Before they start to really speak, babies will copy what they see and hear. Imitation is a
stepping stone that leads to first words. When used appropriately, imitation will help children
associate specific actions or tasks with words.
To help your child learn imitation skills, try the following:
-get face to face with your baby so you can direct their attention to your mouth/face
-you can put an interesting toy by your face to help keep their attention
-when you have your baby’s attention, make gestures or sounds and wait to see if they copy
-be playful and animated, so your baby really pays attention to you
-if your baby makes a sound, copy it exactly as they said it
There are 4 main types of imitation which often develop in a sequential order:
-Gesture Imitation: this is when a child copies a gesture, such as clapping hands or raising their
arms up. Around 7-8 months of age your child might begin to imitate these types of hand
gestures. Between 9-12 months, they can cover their face during peek-a-boo, point at objects
and wave “hi” or “bye”. Teaching your child some simple signs is another great way to use
imitation–and can help them communicate before they can talk! You can teach signs for
functional words such as: more, eat, milk, all done. Learn some early signs that you can teach
your baby here.
-Play Action Imitation: Encourage your child to imitate what you do with their toys. This could
include banging on a drum, pushing a toy car, building a block tower and knocking it down or
rolling a ball. You can also sing songs to your child that include hand motions, such as Itsy
Bitsy Spider, or Wheels on the Bus.
-Verbal Imitation: When beginning verbal imitation, it’s good to start with nonspeech sounds.
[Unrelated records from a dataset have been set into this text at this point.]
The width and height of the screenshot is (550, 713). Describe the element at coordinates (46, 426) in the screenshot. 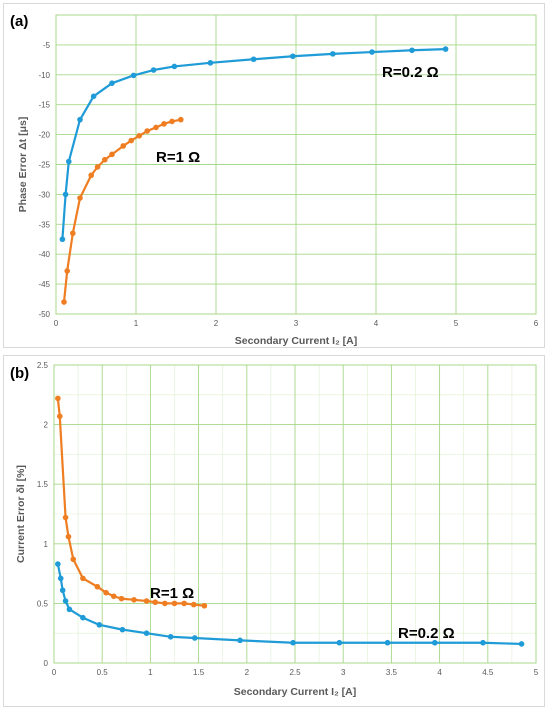

I see `y-tick-label: 2` at that location.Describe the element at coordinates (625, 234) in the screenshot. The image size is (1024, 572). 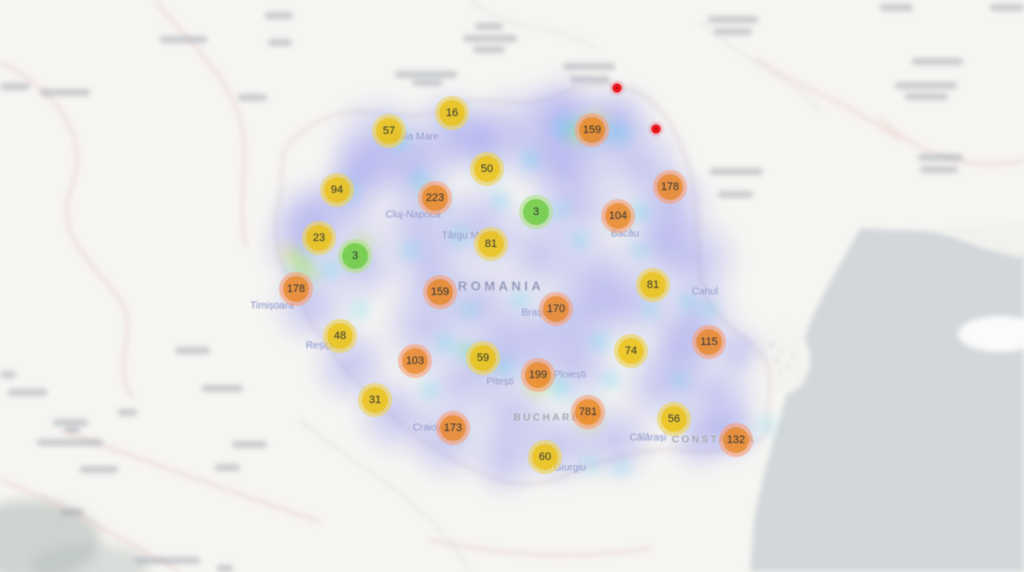
I see `city-label: Bacău` at that location.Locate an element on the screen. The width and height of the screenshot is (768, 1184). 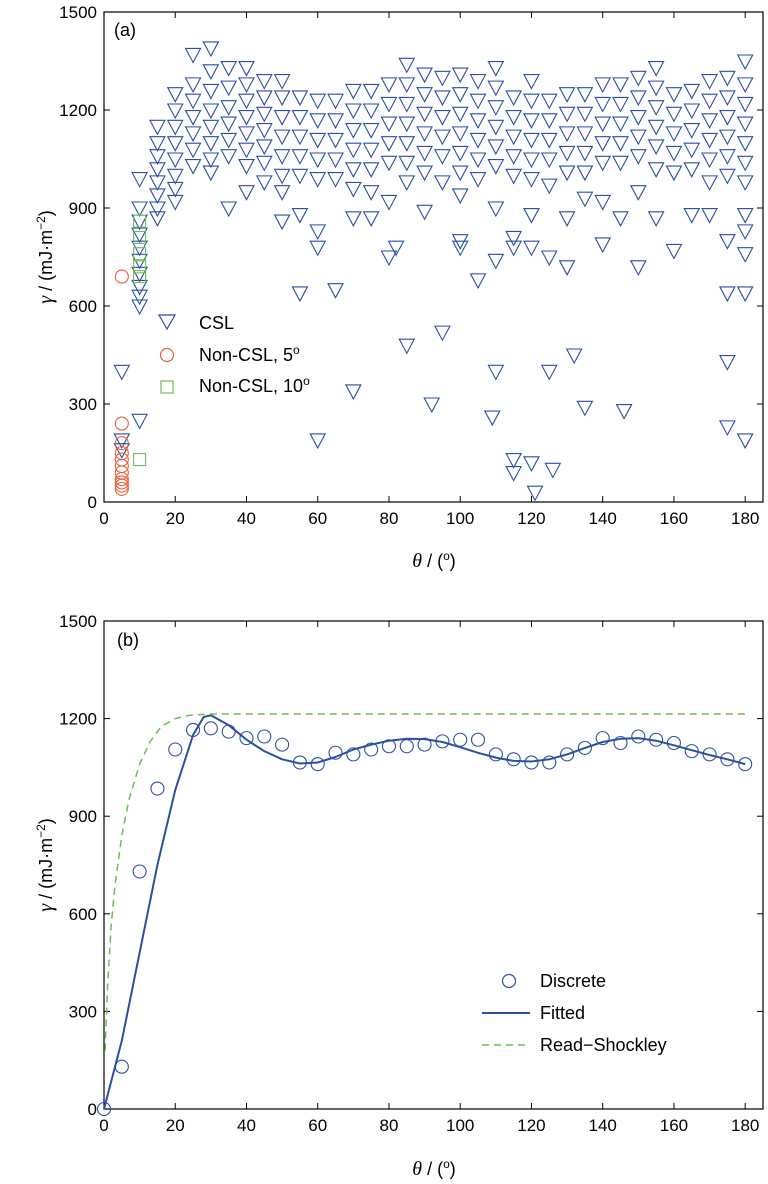
y-axis-label-text: / (mJ·m is located at coordinates (46, 871).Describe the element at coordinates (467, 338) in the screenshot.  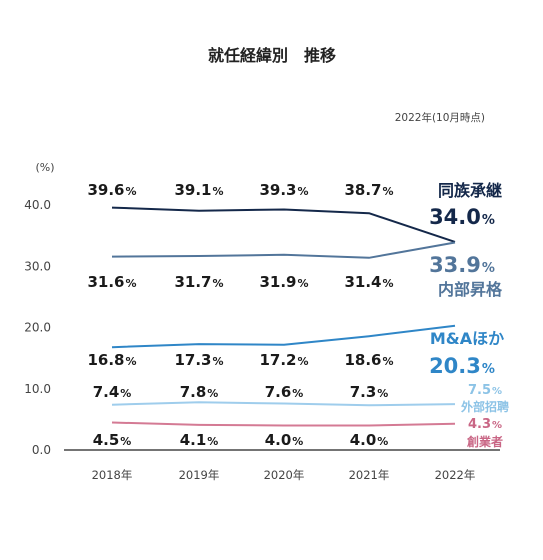
I see `series-name-label: M&Aほか` at that location.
You might start with vocal movements, like panting like a dog or “fake” coughing, and move to
animal (baa-baa, moo), vehicle (beep-beep, vroom) or environmental sounds. Make it as fun as
possible by using toys or activities that are associated with these sounds, such as toy animals,
phones or cars. Soon, you can add in early speech sounds (like, m, p, b) to promote speech
imitation. Around 6 months of age your baby should be babbling and within a few months be
able to imitate some of your sounds.
-Word Imitation: All the previous steps in learning imitation-gestures, play actions, nonspeech
sounds and speech sounds lay the groundwork for word imitation. Word imitation is more likely
to occur closer to your child’s first birthday. Start with exclamatory words like “uh-oh” and
“whee”, or simple words: “hi” or “bye”, “mama” or “dada”, “ball” or “bubbles”.
It may take some time for your child to begin imitating words. Also remember that each stage is
a stepping stone to the next, and your child may need to master one skill before moving on to
the next. If your child is not talking yet, a great way to build the foundation for future speech
communication is by working on imitation.